Zur besseren Integration sei es angeraten, die Kinder auf
spanische Schulen einzuschreiben, wo sie zum ersten Catalán und zum
zweiten Castellano lernten, so Abel. Deutsch könnten die meisten
Kinder von Haus aus sprechen. Wichtig wäre allerdings, sie in
deutscher Rechtschreibung und Grammatik zu üben. Hier könnte der
geplante Schulverein mit den an spanischen Schulen tätigen
Deutschlehrern kooperieren. Das Angebot stünde auch Spaniern offen.
So ein Konzept habe es schon einmal 1970 gegeben.
Von den Engagierten in Sachen deutschsprachiger Unterricht hat
sich bislang noch niemand für eine Samstagsschule stark gemacht.

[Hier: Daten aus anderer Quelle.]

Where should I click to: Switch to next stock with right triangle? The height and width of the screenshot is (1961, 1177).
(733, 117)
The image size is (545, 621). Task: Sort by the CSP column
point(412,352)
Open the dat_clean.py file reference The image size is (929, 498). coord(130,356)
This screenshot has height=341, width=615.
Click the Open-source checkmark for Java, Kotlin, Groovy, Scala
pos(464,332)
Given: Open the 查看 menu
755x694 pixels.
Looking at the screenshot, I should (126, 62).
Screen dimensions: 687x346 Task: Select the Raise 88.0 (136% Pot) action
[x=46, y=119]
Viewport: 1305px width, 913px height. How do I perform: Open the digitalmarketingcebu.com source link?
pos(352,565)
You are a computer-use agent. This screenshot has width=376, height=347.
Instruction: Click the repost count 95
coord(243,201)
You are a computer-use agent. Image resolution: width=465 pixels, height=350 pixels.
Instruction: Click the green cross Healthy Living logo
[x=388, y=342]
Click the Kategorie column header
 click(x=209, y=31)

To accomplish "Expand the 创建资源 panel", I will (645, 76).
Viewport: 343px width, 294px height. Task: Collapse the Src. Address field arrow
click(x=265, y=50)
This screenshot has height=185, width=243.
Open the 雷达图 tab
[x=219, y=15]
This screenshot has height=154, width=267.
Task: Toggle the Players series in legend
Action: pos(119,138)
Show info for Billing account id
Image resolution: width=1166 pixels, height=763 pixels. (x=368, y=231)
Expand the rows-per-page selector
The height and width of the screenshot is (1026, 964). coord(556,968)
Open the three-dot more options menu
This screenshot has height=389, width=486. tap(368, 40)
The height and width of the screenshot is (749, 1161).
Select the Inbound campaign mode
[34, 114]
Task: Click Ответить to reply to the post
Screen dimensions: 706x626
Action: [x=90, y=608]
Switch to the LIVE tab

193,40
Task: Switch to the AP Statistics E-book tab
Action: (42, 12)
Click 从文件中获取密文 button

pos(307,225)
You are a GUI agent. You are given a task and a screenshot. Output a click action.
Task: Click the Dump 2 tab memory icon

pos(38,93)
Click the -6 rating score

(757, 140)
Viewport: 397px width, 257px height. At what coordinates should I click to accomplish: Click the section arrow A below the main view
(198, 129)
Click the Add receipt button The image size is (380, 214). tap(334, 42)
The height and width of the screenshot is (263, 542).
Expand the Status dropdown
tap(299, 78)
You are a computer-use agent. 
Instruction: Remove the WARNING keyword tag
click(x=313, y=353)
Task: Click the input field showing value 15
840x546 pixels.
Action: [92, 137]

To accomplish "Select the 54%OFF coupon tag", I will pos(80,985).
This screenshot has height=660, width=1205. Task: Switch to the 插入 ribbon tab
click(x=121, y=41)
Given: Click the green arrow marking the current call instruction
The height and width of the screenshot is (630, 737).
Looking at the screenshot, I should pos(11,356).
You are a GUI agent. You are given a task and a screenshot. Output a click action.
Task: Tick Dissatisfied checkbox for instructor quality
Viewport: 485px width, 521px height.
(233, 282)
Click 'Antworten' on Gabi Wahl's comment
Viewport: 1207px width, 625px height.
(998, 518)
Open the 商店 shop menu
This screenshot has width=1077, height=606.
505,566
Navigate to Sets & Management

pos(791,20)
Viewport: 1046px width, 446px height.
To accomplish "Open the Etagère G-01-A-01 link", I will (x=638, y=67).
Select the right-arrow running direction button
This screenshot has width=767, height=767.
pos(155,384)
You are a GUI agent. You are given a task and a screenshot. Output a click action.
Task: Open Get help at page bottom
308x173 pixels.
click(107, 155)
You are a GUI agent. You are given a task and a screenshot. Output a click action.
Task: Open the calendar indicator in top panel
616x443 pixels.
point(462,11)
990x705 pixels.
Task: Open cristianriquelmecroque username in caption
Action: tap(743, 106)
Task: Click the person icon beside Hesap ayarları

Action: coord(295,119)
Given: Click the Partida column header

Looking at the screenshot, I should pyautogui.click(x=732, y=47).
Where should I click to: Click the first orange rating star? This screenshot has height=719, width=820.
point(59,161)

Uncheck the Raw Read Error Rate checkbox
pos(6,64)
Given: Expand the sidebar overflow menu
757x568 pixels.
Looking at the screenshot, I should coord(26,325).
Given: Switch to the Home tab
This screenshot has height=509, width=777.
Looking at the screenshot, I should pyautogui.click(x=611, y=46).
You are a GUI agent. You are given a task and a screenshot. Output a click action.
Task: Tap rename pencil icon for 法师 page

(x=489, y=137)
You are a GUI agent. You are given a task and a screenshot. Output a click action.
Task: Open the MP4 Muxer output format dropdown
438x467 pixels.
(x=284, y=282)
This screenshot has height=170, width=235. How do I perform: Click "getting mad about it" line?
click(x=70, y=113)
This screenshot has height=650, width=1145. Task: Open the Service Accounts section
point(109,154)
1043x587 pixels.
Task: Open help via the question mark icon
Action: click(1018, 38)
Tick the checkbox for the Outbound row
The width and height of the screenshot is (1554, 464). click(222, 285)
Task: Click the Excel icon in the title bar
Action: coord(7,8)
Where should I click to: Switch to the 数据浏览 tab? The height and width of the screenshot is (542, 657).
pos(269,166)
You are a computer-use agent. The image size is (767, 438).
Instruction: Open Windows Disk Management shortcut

Die Finnen und Niederländer auf Mallorca machen es jedoch vor. Die
Kinder, die meist spanische Schulen besuchen, üben am
Samstagvormittag das Schreiben ihrer jeweiligen Muttersprache. Die
Heimatstaaten fördern den Unterricht mit Geld und Lehrmaterial.
Eine Anfrage bei der KMK, ob es Derartiges auch für Spanien gebe,
erwies sich als Fehlanzeige. ,,So etwas Ähnliches gibt es meines
Wissens”, so Schumann, ,,für Deutschstämmige in den USA”.